- TASKS TO COMPLETE:
1 – From the Hodge lab profile, list the examples of neural targets given in parentheses.
2 – Extend the Hodge lab profile past its final sentence.

Office | 3019A Thurston-Bowles Bldg, CB#7178
Email | chodge@med.unc.edu
Lab Website | Hodge Lab
Biographical Sketch | Hodge Biosketch

Research Interests:

The Hodge laboratory is focused on understanding the neural mechanisms of alcohol-seeking behavior. The primary goal of our research is to identify and validate neural targets (e.g., receptors, kinases, transcription factors, and neural circuits) of alcohol that mechanistically control alcohol reinforcement (e.g., alcohol-seeking behavior) and other behavioral pathologies associated with alcohol use disorder. In other words, we are investigating how alcohol hijacks brain and behavioral processes to produce addiction.

- Collected data:
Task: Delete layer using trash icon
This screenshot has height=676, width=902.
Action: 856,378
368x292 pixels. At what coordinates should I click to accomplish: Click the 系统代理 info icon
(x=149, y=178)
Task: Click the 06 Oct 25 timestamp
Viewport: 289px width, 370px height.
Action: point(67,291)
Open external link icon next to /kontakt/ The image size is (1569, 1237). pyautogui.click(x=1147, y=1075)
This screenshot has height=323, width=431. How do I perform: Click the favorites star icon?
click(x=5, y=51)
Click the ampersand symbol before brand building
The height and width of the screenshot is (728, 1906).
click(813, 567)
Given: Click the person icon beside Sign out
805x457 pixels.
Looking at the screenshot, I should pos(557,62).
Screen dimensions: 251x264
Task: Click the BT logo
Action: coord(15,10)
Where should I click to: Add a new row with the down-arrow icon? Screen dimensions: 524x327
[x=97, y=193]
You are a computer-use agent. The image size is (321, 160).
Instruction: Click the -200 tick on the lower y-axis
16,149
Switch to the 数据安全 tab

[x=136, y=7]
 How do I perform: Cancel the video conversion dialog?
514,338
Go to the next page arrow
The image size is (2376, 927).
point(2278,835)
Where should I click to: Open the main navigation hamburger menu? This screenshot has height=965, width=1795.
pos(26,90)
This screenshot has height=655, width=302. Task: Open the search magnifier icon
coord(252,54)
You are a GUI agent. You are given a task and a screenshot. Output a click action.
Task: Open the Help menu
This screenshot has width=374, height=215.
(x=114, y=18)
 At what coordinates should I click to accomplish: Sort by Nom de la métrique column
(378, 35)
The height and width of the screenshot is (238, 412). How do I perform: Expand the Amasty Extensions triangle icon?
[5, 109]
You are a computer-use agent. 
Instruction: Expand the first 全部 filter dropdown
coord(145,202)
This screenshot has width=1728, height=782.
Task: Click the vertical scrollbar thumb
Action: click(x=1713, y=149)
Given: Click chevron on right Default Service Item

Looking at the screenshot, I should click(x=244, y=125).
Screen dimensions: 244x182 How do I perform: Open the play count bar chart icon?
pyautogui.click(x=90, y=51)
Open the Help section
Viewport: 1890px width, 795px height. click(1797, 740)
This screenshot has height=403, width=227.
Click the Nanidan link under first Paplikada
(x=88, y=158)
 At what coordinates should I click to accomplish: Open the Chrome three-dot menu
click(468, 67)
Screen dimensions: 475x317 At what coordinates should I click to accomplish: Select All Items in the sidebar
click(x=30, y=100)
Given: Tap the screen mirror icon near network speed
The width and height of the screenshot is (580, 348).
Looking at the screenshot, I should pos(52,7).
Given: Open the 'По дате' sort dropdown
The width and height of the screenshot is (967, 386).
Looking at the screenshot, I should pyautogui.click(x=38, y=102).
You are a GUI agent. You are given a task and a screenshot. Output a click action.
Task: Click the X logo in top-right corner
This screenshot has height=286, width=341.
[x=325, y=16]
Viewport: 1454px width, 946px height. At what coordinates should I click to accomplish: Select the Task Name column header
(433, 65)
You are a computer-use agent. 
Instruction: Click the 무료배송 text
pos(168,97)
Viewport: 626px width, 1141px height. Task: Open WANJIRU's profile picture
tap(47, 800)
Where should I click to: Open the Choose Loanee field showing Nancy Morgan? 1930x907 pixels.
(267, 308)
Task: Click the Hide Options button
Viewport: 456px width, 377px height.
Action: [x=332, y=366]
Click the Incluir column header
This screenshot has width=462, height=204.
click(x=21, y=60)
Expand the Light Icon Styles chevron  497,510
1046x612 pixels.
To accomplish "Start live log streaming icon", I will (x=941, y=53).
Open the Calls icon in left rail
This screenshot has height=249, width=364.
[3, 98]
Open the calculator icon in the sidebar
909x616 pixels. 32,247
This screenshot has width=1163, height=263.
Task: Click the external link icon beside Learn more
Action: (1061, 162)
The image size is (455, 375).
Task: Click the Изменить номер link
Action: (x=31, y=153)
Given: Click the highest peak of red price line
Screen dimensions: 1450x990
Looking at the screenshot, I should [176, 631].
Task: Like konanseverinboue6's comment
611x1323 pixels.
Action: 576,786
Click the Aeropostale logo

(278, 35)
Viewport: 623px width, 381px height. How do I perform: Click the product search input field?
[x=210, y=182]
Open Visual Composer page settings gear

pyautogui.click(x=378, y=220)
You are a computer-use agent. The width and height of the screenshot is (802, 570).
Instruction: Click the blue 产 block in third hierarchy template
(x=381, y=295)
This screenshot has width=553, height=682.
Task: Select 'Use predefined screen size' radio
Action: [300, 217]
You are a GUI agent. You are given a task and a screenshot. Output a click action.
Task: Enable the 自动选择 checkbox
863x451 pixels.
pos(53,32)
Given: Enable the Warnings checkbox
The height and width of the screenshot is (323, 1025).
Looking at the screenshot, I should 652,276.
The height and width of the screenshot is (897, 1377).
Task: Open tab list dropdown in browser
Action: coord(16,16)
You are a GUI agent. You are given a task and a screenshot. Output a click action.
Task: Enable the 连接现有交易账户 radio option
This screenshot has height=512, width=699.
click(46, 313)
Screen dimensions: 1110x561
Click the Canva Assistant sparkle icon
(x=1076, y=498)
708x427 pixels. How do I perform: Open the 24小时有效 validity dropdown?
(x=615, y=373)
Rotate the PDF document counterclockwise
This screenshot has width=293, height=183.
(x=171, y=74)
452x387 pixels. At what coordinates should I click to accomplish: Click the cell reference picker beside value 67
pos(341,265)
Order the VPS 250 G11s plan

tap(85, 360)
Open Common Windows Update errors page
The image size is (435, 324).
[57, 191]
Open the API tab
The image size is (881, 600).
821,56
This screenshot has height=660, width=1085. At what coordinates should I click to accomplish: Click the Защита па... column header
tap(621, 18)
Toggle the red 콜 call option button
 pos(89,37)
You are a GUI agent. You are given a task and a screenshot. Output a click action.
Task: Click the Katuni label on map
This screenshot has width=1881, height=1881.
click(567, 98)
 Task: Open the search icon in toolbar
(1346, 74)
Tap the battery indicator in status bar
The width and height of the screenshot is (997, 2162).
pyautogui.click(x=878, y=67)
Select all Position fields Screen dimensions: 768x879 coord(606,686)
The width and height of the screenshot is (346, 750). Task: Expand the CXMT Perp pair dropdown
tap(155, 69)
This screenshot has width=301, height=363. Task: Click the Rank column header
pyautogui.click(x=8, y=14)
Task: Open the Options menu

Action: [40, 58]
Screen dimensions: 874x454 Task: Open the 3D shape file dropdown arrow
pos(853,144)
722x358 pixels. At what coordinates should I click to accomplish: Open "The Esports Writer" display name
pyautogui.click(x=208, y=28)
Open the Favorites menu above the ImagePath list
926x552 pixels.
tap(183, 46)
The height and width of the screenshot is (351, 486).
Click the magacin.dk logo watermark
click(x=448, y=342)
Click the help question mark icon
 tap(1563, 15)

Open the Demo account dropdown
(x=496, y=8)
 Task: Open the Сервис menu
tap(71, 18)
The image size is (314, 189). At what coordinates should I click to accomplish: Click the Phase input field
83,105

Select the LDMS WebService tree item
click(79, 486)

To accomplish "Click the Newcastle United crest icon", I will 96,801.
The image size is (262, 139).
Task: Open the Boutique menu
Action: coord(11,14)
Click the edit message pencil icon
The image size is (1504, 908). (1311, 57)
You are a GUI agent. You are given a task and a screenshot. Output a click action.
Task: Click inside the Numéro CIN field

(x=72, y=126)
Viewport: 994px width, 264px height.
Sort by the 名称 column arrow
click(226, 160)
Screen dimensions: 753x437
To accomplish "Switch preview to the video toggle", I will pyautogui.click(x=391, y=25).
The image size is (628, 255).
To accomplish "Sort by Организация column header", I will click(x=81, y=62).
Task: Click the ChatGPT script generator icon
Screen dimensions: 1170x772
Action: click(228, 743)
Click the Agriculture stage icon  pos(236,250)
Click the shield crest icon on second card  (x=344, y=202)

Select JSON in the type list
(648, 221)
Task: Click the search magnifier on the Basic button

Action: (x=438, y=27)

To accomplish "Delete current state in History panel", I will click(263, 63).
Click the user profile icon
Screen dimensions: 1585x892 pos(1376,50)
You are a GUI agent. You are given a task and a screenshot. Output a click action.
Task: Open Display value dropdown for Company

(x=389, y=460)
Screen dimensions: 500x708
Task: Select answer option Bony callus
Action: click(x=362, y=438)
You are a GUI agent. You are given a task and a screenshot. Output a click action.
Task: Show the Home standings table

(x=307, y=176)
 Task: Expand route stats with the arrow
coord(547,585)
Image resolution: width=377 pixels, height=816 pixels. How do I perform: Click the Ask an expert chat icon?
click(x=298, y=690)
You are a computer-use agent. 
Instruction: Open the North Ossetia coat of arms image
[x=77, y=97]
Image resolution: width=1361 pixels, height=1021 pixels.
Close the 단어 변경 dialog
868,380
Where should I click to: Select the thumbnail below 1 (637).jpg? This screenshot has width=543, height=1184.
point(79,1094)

- PER-TASK ANSWERS:
1 – receptors, kinases, transcription factors, neural circuits

2 –
To accomplish this goal, we employ state-of-the-art computer-controlled operant alcohol self-administration methods that are complemented by a variety of rodent behavioral measures of cognition, anxiety, motor behavior, and reward. Behavioral methods are coupled with site-specific brain microinjection, immunohistochemical and immunoblot techniques, proteomic methods, gene knockout, and viral vector strategies that allow us to define brain regions and pathways that the mediate reinforcing effects of alcohol. At the neurochemical level, our work is focused on the role of amino acid neurotransmitters, such as glutamate with emphasis on mGluR5 and AMPA receptor subtypes. We also focus on cell signaling kinases (ERK MAPK, CaMKII, PKC) that mediate long-term neurobehavioral adaptations to ethanol. At the neural circuit level, we have made seminal discoveries of how dopamine, GABA, glutamate receptors, cell signaling systems, within mesolimbic circuits (VTA, accumbens, amygdala, hypothalamus, and frontal cortex) regulate alcohol’s reinforcing effects.